Dienstunfähige Beamte können nicht unbegrenzt bezahlten Jahresurlaub ansammeln. Werde der Urlaub über einen langen Zeitraum nach Ablauf des jeweiligen Urlaubsjahres nicht genommen, verfalle der Anspruch, wie das Verwaltungsgericht Trier in einem am Montag, 04.01.2021, bekanntgegebenen Urteil entschied (AZ: 7 K 2761/20.TR).

Im konkreten Fall war der klagende Beamte ab Ende Januar 2017 dienstunfähig erkrankt. Zwischenzeitlich wurde zwar eine Wiedereingliederung durchgeführt, 2019 wurde er dann jedoch vorzeitig in den Ruhestand versetzt. Von seinem Dienstherrn verlangte er die Abgeltung seines nicht genommenen Resturlaubs aus dem aktiven Beamtenverhältnis.

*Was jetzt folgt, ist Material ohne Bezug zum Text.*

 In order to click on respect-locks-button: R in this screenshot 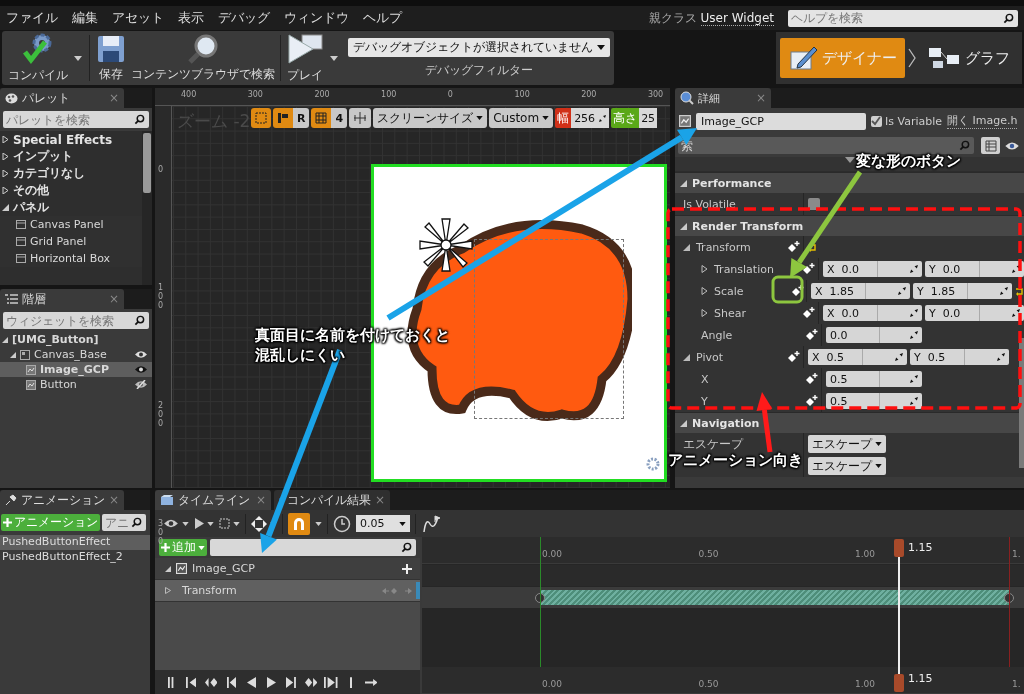, I will do `click(302, 118)`.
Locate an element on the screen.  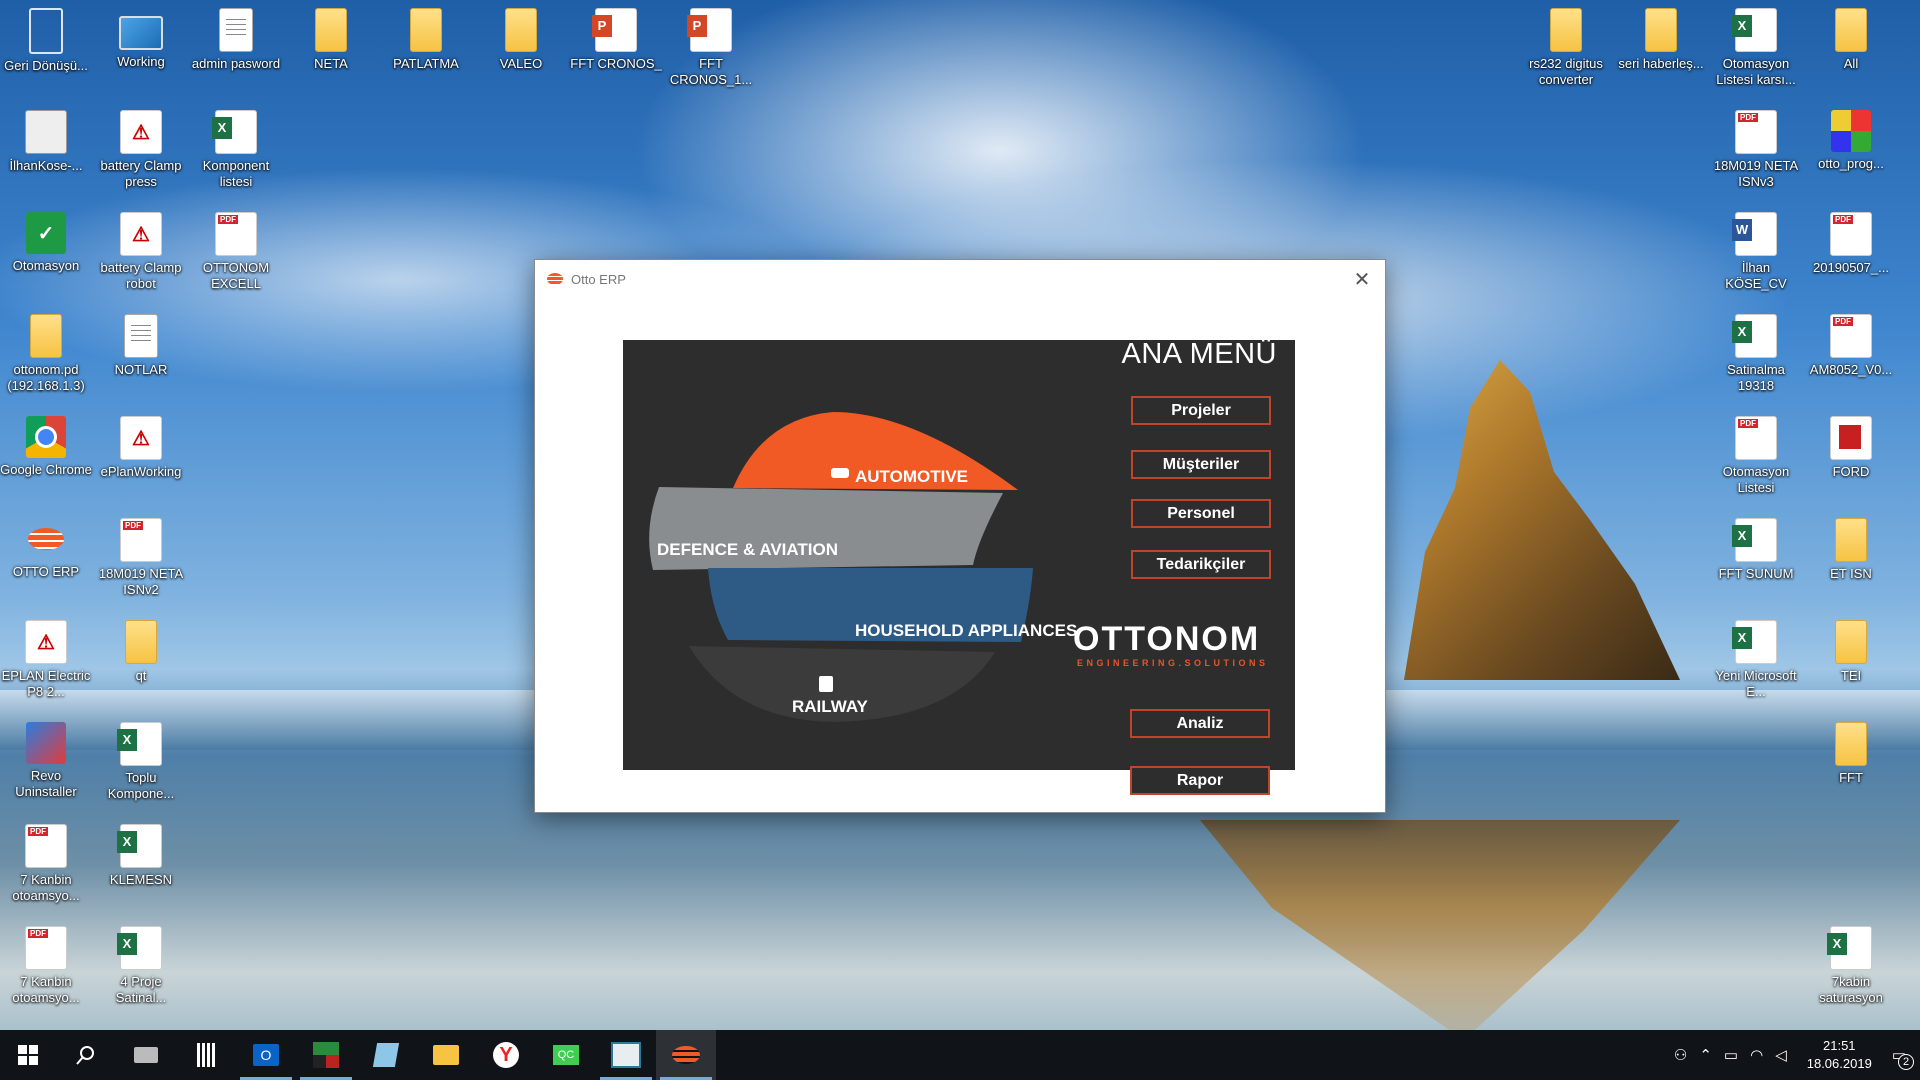
calculator-icon is located at coordinates (206, 1055).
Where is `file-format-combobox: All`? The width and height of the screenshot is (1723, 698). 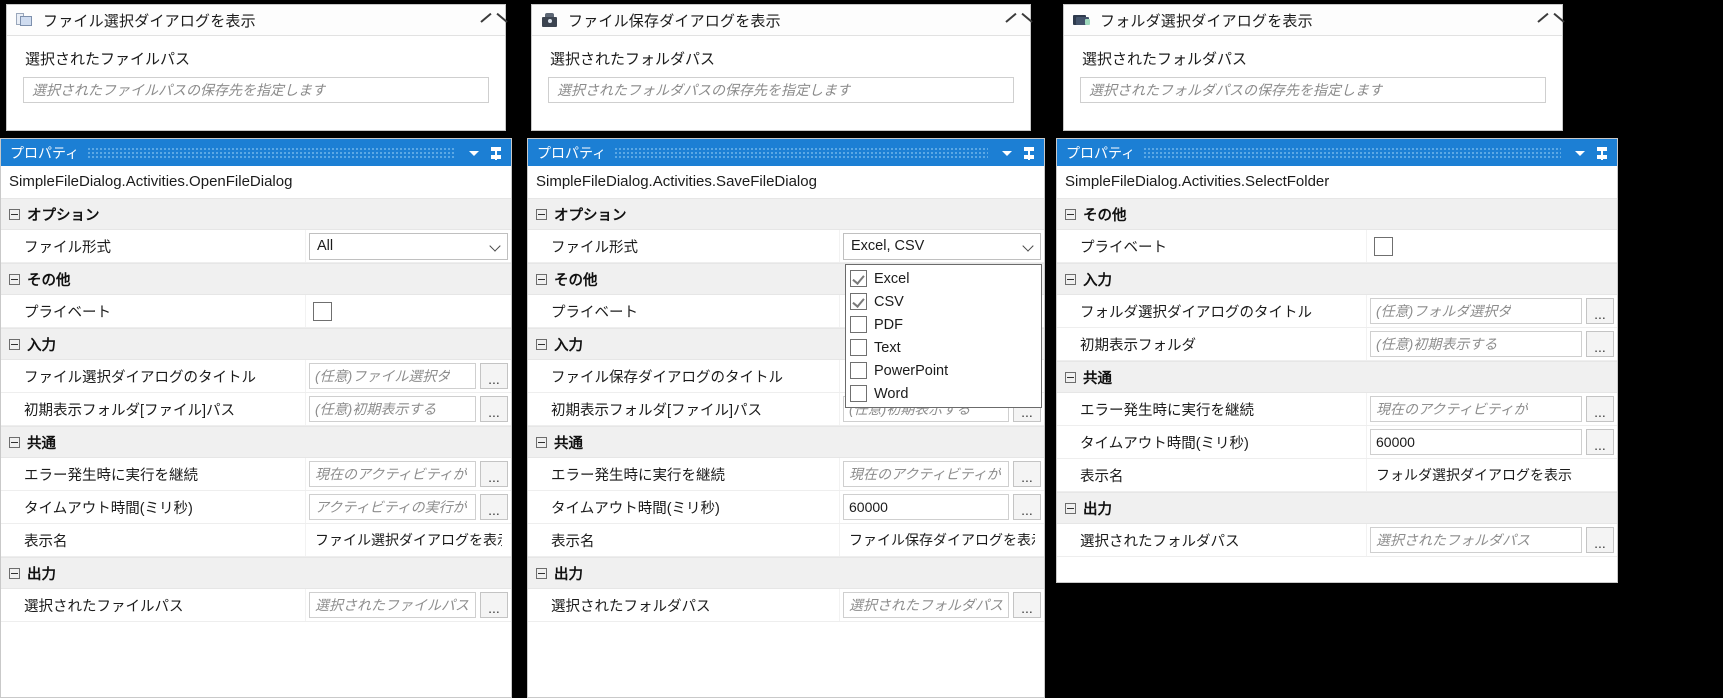 file-format-combobox: All is located at coordinates (408, 246).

Der Dienstherr lehnte dies für das Jahr 2017 ab. Der Urlaubsanspruch sei verfallen. Dabei ging es um rund 2.900,00 €.

Der Beamte meinte, dass nach der Rechtsprechung des Europäischen Gerichtshofes (EuGH) der nach EU-Recht vorgeschriebene Mindestjahresurlaub nur unter engen Voraussetzungen verfallen könne. Danach müsse bei einer dauerhaften Erkrankung der Dienstherr den Beamten auf den erforderlichen Antrag zur Übertragung von Resturlaubsansprüchen hinweisen. Da dies hier unterlassen wurde, bestünden seine Urlaubsansprüche aus dem Jahr 2017 und wegen seines Ruhestandes nun die Abgeltungsansprüche weiter, meinte der Kläger.

Doch auch nach EU-Recht besteht kein Recht auf unbegrenztes Ansammeln von Ansprüchen auf bezahlten Jahresurlaub, so das Verwaltungsgericht in seinem Urteil vom 08.12.2020. Wenn eine gewisse zeitliche Grenze überschritten werde, fehle dem Jahresurlaub nämlich seine positive Wirkung für den Beschäftigten als Erholungszeit. Nach der Rechtsprechung des EuGH verfalle der Urlaubsanspruch, wenn er über einen langen Zeitraum nach Ablauf des jeweiligen Urlaubsjahres nicht genommen werden kann.

Im Streitfall sei der Urlaub aus dem Jahr 2017 mit Ablauf des 31.03.2019 verfallen. Unerheblich sei hier, dass der Dienstherr den Beamten nicht über die Verfallsfrist des Urlaubsanspruchs hingewiesen hat. Denn der Urlaub sei nicht wegen der fehlenden Aufklärung, sondern allein aus Krankheitsgründen nicht genommen worden.